_ACTIVITY:_ Each entry below is to be transcribed exactly.

· · · · · · ·

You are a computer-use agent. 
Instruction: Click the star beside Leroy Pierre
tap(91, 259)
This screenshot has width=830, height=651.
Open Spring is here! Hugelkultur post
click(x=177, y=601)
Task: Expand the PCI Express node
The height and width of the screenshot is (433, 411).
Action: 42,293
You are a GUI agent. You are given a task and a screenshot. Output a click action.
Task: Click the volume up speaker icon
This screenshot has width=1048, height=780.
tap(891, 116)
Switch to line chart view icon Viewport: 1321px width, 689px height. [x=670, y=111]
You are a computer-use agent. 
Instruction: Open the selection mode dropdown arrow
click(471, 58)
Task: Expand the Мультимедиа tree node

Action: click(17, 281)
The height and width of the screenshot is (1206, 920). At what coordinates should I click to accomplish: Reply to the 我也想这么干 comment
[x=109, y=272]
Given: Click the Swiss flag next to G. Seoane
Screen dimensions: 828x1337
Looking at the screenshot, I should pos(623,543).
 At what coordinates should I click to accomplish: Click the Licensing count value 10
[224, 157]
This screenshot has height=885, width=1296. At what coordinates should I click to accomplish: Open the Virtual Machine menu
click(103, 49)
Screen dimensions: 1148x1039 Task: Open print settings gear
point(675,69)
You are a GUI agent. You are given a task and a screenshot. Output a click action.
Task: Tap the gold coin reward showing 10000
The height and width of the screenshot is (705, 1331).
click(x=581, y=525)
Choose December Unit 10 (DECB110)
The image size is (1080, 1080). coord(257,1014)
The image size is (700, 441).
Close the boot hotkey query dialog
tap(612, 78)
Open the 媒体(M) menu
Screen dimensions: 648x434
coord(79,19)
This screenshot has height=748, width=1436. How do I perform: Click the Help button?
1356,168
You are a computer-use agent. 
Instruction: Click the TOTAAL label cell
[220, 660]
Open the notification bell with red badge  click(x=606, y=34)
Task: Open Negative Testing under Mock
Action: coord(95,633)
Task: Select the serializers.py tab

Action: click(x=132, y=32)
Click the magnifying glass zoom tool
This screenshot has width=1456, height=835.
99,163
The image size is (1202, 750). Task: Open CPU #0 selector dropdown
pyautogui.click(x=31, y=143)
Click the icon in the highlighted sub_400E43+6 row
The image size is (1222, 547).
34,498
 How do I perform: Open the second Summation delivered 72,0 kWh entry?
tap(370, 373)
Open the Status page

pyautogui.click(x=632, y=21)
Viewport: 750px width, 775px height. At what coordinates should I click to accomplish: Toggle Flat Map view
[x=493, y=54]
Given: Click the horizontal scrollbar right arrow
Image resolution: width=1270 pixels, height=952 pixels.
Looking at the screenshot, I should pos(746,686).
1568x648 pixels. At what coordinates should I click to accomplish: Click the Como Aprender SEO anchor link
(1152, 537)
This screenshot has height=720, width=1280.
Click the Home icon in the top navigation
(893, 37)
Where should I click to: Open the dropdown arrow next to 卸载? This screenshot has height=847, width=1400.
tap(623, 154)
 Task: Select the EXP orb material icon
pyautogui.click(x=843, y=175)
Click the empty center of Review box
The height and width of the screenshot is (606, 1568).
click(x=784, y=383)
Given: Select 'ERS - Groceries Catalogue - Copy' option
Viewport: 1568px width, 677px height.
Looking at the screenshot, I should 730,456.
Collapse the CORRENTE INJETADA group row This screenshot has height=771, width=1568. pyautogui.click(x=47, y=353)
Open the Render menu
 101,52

· · · · · · ·

_TASK OUTPUT:_
You are a computer-use agent. 
Instruction: Click the star beside Leroy Pierre
tap(91, 259)
This screenshot has width=830, height=651.
Open Spring is here! Hugelkultur post
click(x=177, y=601)
Task: Expand the PCI Express node
The height and width of the screenshot is (433, 411).
Action: 42,293
You are a GUI agent. You are given a task and a screenshot. Output a click action.
Task: Click the volume up speaker icon
This screenshot has width=1048, height=780.
tap(891, 116)
Switch to line chart view icon Viewport: 1321px width, 689px height. [x=670, y=111]
You are a computer-use agent. 
Instruction: Open the selection mode dropdown arrow
click(471, 58)
Task: Expand the Мультимедиа tree node

Action: click(17, 281)
The height and width of the screenshot is (1206, 920). At what coordinates should I click to accomplish: Reply to the 我也想这么干 comment
[x=109, y=272]
Given: Click the Swiss flag next to G. Seoane
Screen dimensions: 828x1337
Looking at the screenshot, I should pos(623,543).
 At what coordinates should I click to accomplish: Click the Licensing count value 10
[224, 157]
This screenshot has height=885, width=1296. At what coordinates should I click to accomplish: Open the Virtual Machine menu
click(103, 49)
Screen dimensions: 1148x1039 Task: Open print settings gear
point(675,69)
You are a GUI agent. You are given a task and a screenshot. Output a click action.
Task: Tap the gold coin reward showing 10000
The height and width of the screenshot is (705, 1331).
click(x=581, y=525)
Choose December Unit 10 (DECB110)
The image size is (1080, 1080). coord(257,1014)
The image size is (700, 441).
Close the boot hotkey query dialog
tap(612, 78)
Open the 媒体(M) menu
Screen dimensions: 648x434
coord(79,19)
This screenshot has height=748, width=1436. How do I perform: Click the Help button?
1356,168
You are a computer-use agent. 
Instruction: Click the TOTAAL label cell
[220, 660]
Open the notification bell with red badge  click(x=606, y=34)
Task: Open Negative Testing under Mock
Action: coord(95,633)
Task: Select the serializers.py tab

Action: click(x=132, y=32)
Click the magnifying glass zoom tool
This screenshot has width=1456, height=835.
99,163
The image size is (1202, 750). Task: Open CPU #0 selector dropdown
pyautogui.click(x=31, y=143)
Click the icon in the highlighted sub_400E43+6 row
The image size is (1222, 547).
34,498
 How do I perform: Open the second Summation delivered 72,0 kWh entry?
tap(370, 373)
Open the Status page

pyautogui.click(x=632, y=21)
Viewport: 750px width, 775px height. At what coordinates should I click to accomplish: Toggle Flat Map view
[x=493, y=54]
Given: Click the horizontal scrollbar right arrow
Image resolution: width=1270 pixels, height=952 pixels.
Looking at the screenshot, I should pos(746,686).
1568x648 pixels. At what coordinates should I click to accomplish: Click the Como Aprender SEO anchor link
(1152, 537)
This screenshot has height=720, width=1280.
Click the Home icon in the top navigation
(893, 37)
Where should I click to: Open the dropdown arrow next to 卸载? This screenshot has height=847, width=1400.
tap(623, 154)
 Task: Select the EXP orb material icon
pyautogui.click(x=843, y=175)
Click the empty center of Review box
The height and width of the screenshot is (606, 1568).
click(x=784, y=383)
Given: Select 'ERS - Groceries Catalogue - Copy' option
Viewport: 1568px width, 677px height.
Looking at the screenshot, I should 730,456.
Collapse the CORRENTE INJETADA group row This screenshot has height=771, width=1568. pyautogui.click(x=47, y=353)
Open the Render menu
 101,52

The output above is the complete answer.